Mientras le explicaba esto, Calabaza había reparado en que el consejero me estaba esperando en otra pasarela, medio oculto entre el follaje. Entonces me miró:

– ¿Qué estás tramando, Sayuri?

– No te lo puedo explicar ahora. Pero es muy importante para mí, Calabaza. Todo mi futuro está en tus manos, realmente. Asegúrate que vais solos tú y Nobu, sobre todo que no va el Presidente, por lo que más quieras, ni cualquier otro. Te lo pagaré como tú me digas.

Se me quedó mirando.

– ¿Así que otra vez ha llegado el momento de pedirle un favor a Calabaza, no? -no sabía qué quería decir con esto, pero se fue sin explicármelo.

No estaba segura de si Calabaza había decidido ayudarme o no. Pero lo único que podía hacer ya era ir al médico a que me pusiera la inyección, por decirlo de algún modo, y esperar que aparecieran ella y Nobu. Me reuní con el consejero y emprendimos camino colina abajo.

Cuando giramos en la curva y dejamos atrás la hospedería, recordé el día que Mameha me cortó en la pierna y me llevó a conocer al Doctor Cangrejo.

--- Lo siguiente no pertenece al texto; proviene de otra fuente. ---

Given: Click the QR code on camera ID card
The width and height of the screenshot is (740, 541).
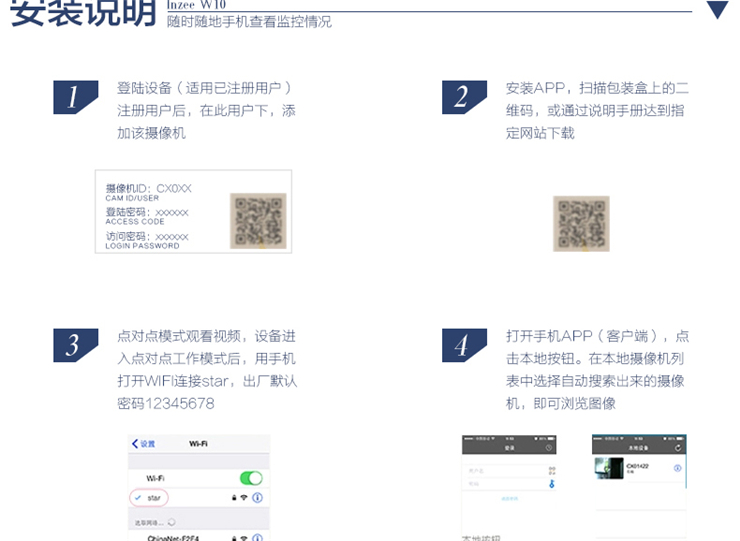Looking at the screenshot, I should (x=257, y=220).
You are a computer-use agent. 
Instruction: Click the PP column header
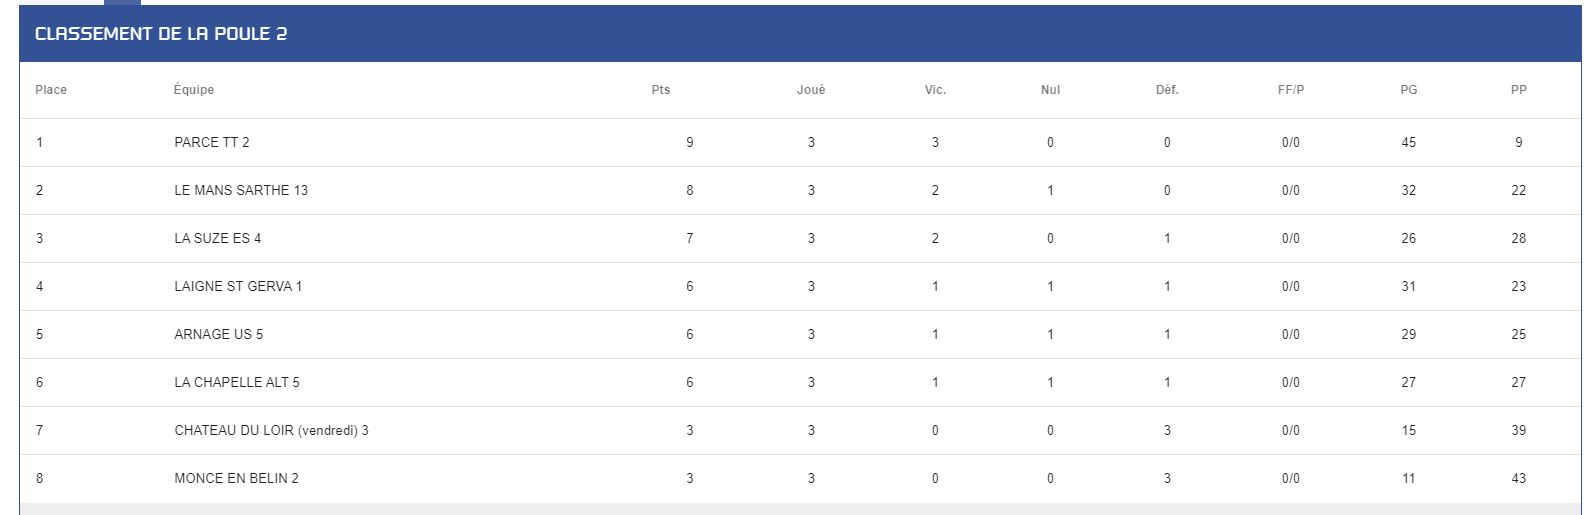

Aquella tarde había tenido la sensación de que corría un peligro que no podía ver claramente, y entonces bajando la colina sentía algo muy parecido. El sol de la tarde me abrasaba la cara como un hibachi; y cuando miré al consejero, vi que el sudor le corría por las sienes hasta el cuello. Si todo salía bien, en un rato estaría apretando contra mí ese cuello… y ante esta idea, saqué el abanico que llevaba remetido en el obi y me estuve abanicando y abanicándolo a él hasta que me dolía la mano. Mientras tanto, mantuve viva la conversación, hasta que llegamos al edificio del teatro, con su tejado de paja. El consejero parecía desconcertado. Se aclaró la garganta y miró al cielo.